ABOUT THIS EXERCISE: For the records below, print the lines from the line with "Click the speaker volume icon" through the line with "Toggle Sichtbar checkbox" exactly as written; include both end lines and exclude the rest.

Stored data entries:
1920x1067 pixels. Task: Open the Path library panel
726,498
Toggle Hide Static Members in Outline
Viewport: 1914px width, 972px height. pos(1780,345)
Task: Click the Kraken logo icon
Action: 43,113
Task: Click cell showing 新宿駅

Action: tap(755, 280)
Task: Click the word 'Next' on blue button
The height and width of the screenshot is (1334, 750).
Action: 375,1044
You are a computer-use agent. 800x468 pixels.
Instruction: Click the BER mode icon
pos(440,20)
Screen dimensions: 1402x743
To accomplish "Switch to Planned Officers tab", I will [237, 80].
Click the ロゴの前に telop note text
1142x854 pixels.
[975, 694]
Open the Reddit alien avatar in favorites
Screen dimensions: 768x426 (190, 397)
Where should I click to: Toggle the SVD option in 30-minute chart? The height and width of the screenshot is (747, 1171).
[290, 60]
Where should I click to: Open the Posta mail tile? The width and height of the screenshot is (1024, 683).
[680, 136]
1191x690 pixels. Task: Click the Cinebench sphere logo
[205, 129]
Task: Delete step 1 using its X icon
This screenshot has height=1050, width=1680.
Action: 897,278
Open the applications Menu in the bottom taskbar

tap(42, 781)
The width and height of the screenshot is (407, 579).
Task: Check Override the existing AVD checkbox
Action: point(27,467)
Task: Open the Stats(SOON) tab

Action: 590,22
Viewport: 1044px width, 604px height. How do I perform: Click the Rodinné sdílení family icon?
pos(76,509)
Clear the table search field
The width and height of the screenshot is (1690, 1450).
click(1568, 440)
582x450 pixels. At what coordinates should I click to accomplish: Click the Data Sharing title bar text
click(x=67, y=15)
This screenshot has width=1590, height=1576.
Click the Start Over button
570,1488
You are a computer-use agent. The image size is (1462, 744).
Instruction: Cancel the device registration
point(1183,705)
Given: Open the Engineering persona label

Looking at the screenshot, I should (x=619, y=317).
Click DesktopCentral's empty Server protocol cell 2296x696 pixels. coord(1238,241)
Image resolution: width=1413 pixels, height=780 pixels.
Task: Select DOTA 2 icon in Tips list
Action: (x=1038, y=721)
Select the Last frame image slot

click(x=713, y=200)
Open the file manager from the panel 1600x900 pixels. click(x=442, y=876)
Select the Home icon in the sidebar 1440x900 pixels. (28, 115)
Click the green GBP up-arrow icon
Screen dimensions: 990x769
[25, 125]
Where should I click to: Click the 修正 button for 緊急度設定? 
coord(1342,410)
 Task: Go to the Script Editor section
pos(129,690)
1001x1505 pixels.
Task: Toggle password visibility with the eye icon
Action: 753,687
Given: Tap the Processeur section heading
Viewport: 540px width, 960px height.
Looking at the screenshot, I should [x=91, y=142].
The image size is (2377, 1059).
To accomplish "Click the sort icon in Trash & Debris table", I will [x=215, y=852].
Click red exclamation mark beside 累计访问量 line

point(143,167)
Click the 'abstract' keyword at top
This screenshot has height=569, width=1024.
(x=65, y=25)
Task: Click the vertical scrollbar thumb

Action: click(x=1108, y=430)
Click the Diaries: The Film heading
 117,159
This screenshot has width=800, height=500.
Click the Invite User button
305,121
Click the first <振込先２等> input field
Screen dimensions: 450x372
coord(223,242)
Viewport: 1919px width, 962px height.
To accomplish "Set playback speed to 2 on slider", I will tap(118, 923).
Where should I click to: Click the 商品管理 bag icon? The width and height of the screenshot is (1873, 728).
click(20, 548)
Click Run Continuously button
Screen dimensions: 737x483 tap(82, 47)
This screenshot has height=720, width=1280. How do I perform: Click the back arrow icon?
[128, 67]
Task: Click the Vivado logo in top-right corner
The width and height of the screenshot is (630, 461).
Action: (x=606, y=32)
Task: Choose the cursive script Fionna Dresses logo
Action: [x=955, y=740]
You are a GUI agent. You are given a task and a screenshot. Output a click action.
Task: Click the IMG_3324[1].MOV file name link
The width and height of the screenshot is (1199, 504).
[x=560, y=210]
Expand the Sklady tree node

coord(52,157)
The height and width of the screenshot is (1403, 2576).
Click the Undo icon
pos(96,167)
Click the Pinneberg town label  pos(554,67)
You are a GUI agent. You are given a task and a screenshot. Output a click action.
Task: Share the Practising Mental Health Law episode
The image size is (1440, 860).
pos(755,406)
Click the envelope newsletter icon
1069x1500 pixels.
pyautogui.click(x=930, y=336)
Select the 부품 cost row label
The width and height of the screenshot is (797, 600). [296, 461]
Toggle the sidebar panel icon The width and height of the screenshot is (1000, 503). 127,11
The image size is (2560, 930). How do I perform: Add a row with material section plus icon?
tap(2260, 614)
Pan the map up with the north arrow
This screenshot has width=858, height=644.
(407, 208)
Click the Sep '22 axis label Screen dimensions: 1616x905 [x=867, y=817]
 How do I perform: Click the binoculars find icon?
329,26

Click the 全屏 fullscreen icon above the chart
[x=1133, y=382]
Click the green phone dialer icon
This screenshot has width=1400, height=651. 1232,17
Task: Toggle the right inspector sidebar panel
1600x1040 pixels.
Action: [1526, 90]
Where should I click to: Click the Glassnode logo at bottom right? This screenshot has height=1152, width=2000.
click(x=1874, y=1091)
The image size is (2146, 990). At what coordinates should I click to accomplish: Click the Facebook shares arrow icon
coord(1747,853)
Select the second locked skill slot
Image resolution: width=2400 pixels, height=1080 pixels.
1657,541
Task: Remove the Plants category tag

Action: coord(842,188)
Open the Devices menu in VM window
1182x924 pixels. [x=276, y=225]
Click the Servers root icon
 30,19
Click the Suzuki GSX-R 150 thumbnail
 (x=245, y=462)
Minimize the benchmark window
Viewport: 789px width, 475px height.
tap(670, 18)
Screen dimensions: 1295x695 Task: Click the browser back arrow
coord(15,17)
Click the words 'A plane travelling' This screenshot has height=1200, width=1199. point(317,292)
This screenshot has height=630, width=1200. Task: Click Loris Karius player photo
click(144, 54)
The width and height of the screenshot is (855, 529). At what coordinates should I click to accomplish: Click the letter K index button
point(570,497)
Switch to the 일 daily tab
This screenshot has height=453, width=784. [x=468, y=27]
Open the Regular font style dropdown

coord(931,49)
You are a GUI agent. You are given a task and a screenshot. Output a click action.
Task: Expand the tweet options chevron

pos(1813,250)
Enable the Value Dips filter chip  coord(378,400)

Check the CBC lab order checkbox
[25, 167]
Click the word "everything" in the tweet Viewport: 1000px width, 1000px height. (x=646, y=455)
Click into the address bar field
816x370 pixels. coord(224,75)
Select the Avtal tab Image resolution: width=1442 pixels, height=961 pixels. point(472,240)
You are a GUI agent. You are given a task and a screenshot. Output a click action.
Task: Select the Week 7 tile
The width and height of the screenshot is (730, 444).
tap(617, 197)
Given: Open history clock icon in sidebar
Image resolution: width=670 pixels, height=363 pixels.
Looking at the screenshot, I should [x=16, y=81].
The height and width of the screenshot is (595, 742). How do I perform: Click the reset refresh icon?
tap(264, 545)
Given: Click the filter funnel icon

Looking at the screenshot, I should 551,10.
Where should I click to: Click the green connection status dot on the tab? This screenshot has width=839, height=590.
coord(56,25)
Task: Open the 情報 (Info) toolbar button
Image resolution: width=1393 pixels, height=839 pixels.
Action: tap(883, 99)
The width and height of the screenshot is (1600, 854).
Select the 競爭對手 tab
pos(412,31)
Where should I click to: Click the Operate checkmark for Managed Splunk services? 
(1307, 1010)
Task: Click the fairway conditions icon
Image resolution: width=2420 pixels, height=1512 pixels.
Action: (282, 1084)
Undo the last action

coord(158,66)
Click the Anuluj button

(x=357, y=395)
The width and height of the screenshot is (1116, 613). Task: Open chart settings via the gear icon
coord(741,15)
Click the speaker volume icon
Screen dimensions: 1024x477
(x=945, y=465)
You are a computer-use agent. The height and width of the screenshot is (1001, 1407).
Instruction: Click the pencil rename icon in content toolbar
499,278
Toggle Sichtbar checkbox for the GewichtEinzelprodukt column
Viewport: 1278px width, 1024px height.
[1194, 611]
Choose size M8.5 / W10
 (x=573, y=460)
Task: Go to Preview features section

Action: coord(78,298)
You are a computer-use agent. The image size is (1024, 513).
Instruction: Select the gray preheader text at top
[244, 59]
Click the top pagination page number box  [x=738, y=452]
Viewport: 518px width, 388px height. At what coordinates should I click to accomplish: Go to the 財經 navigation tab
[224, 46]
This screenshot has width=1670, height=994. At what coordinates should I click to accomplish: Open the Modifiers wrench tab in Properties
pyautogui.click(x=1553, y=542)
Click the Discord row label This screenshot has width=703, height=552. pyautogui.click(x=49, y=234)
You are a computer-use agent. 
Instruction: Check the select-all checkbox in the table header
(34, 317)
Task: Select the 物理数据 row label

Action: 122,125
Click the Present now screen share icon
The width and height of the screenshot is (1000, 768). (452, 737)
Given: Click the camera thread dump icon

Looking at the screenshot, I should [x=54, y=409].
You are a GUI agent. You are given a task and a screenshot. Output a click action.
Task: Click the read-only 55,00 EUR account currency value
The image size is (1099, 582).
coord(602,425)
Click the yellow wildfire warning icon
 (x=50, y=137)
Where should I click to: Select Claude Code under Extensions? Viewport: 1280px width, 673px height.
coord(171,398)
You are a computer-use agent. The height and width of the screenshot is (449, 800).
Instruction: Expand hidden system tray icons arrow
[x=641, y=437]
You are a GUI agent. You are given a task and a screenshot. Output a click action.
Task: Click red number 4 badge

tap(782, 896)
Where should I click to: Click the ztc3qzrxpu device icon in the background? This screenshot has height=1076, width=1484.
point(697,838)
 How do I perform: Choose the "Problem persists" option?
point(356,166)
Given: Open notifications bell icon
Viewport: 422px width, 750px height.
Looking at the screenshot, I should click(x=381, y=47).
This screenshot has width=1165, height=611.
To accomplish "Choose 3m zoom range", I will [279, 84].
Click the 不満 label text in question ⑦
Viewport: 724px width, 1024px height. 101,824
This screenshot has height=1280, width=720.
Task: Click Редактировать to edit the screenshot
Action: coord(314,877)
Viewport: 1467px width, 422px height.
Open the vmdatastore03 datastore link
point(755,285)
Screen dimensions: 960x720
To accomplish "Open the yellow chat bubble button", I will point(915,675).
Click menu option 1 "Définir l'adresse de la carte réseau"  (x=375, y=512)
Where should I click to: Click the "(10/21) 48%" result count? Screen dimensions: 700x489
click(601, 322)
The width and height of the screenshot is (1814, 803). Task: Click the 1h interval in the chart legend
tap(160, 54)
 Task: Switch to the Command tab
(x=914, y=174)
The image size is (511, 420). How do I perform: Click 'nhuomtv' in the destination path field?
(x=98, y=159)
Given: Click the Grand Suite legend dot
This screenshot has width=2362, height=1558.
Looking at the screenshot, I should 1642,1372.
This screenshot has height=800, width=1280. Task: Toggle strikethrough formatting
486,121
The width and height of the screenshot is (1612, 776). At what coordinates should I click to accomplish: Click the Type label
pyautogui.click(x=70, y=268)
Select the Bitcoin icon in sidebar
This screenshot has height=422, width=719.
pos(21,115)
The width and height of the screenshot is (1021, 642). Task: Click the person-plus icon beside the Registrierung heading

ANSWER TO THIS PROBLEM:
Click the speaker volume icon
Screen dimensions: 1024x477
(x=945, y=465)
You are a computer-use agent. The height and width of the screenshot is (1001, 1407).
Instruction: Click the pencil rename icon in content toolbar
499,278
Toggle Sichtbar checkbox for the GewichtEinzelprodukt column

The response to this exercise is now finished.